Some highlighted areas of the new guideline are:

  • Improve the level of medical professional education. Develop professional training for nursing at the higher vocational education level, establish professional education in undergraduate clinical medicine and Chinese medicine, and expand the enrollment scale of postgraduate students.
  • Promote the development of disciplines such as anesthesia, infection, critical care medicine and pediatrics.
  • Strengthen the general practice (GP) education for all medical students, develop about 100 national medical practice teaching demonstration bases. Expand the enrollment scale of master's degrees in this subject.
  • Speed up the construction of a high-level public health personnel training system. To develop and establish a number of high-level public health colleges/institutions, to place the professional master’s degree as the main training scheme for postgraduate education in public health, create and develop professional doctoral degree education in public health.
  • Promote the interdisciplinary collaboration of medicine with engineering, science, and humanities studies, to develop the innovative training of talents with a multidisciplinary background of "medical + X" model, and carry out the reform of advanced basic medicine and pharmaceutical personnel training.
  • Carry out reform in medical teaching, increase training on public health, preventive health care, infectious disease prevention etc.for the medical students. Promote the Chinese medical education to train talents with integrated knowledge of both Chinese and western medicine.
  • Develop comprehensive quality assessment system for the medical education. Advance the professional certification mechanism for medical education to establish a certification system with international recognition for the medical subjects.
  • Promote the development for interdisciplinary integration model of “medical + X”. With the focus on areas of life health, clinical diagnosis, bio-security and medicine innovation etc., support collaborations among medical education and artificial intelligence, materials, chemistry and biology.

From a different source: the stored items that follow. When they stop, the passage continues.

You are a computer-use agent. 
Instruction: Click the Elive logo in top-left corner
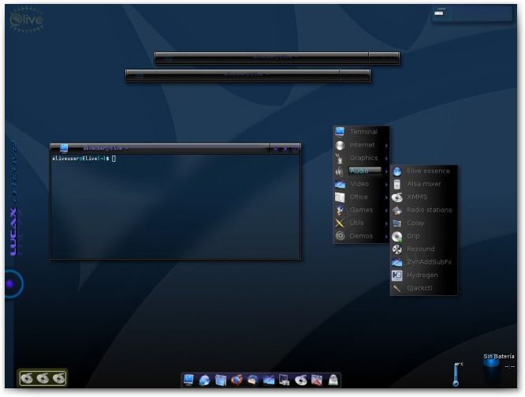tap(26, 21)
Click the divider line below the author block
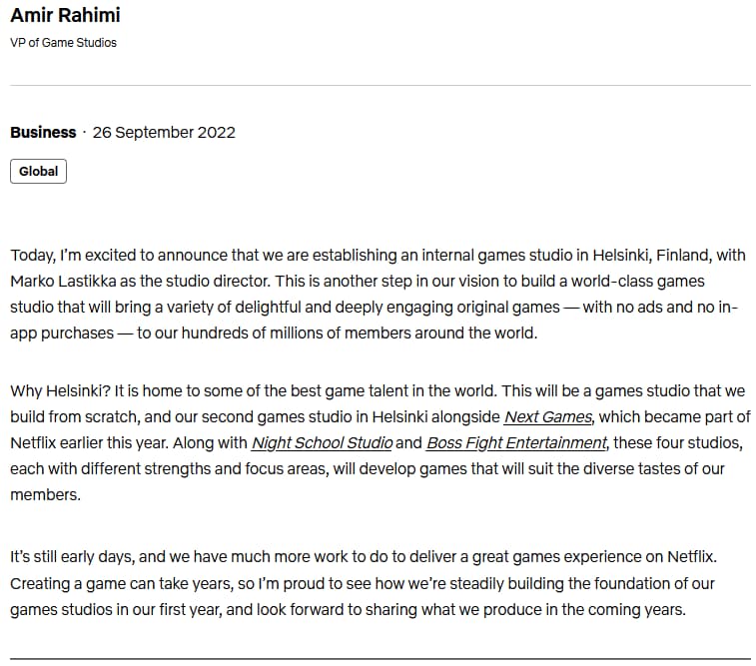Screen dimensions: 756x666 click(x=380, y=85)
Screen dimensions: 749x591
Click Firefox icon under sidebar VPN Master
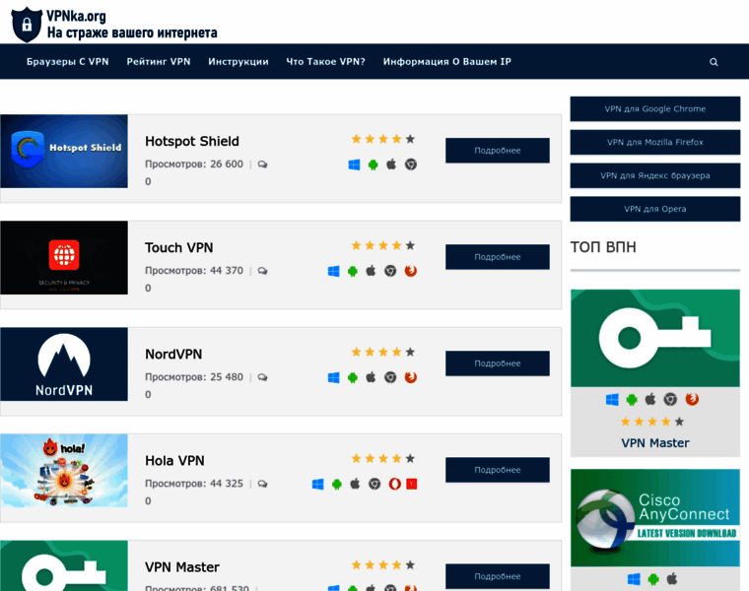click(x=692, y=399)
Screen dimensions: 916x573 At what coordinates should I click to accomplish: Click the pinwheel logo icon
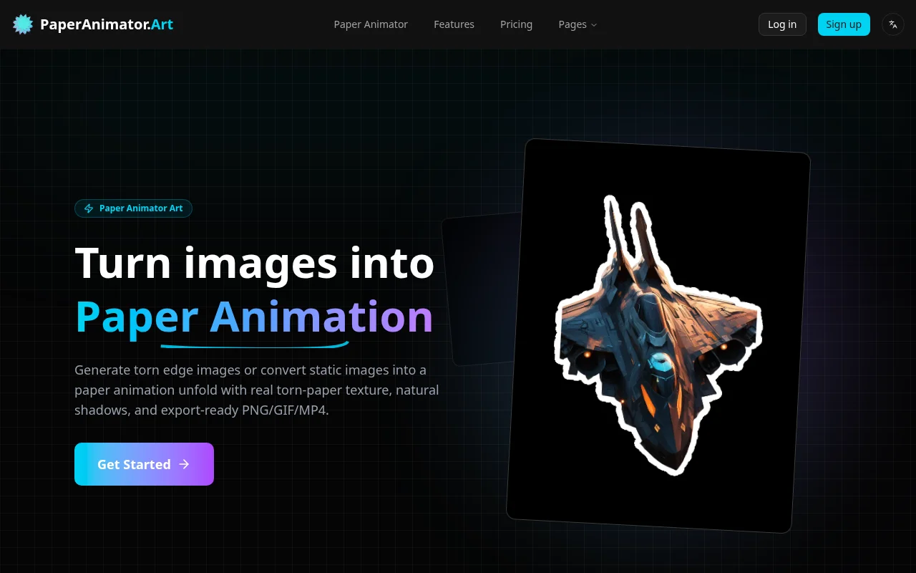[x=22, y=24]
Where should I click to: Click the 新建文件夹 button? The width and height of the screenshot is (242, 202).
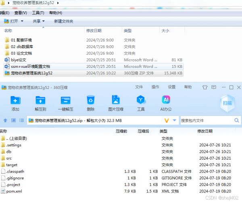coord(63,21)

Analysis by Kevin Prest, Senior Analyst, IES

As noted above, the main objectives of the new guidance are broadly in line with existing medical education policy under plans such as Healthy China 2030. It calls for continued expansion in the scale of medical training, improved teaching quality, more attention to professional development of doctors and nurses, and a greater focus on general practice, public health and several other key areas such as anesthesia and pediatrics.

Key differences include a greater focus on interdisciplinarity and public health, the addition of infectious diseases and critical care to the list of specialisms where particular attention should be paid, and improvements in general practice training for all medical students as opposed to just a goal to increase the number of general practitioners.

This policy looks at medical education rather than medical research and is unlikely to lead to any major new specific opportunities for UK HEIs, but its priorities may affect institutions that are cooperating with Chinese universities in the medical field or those that plan to do so.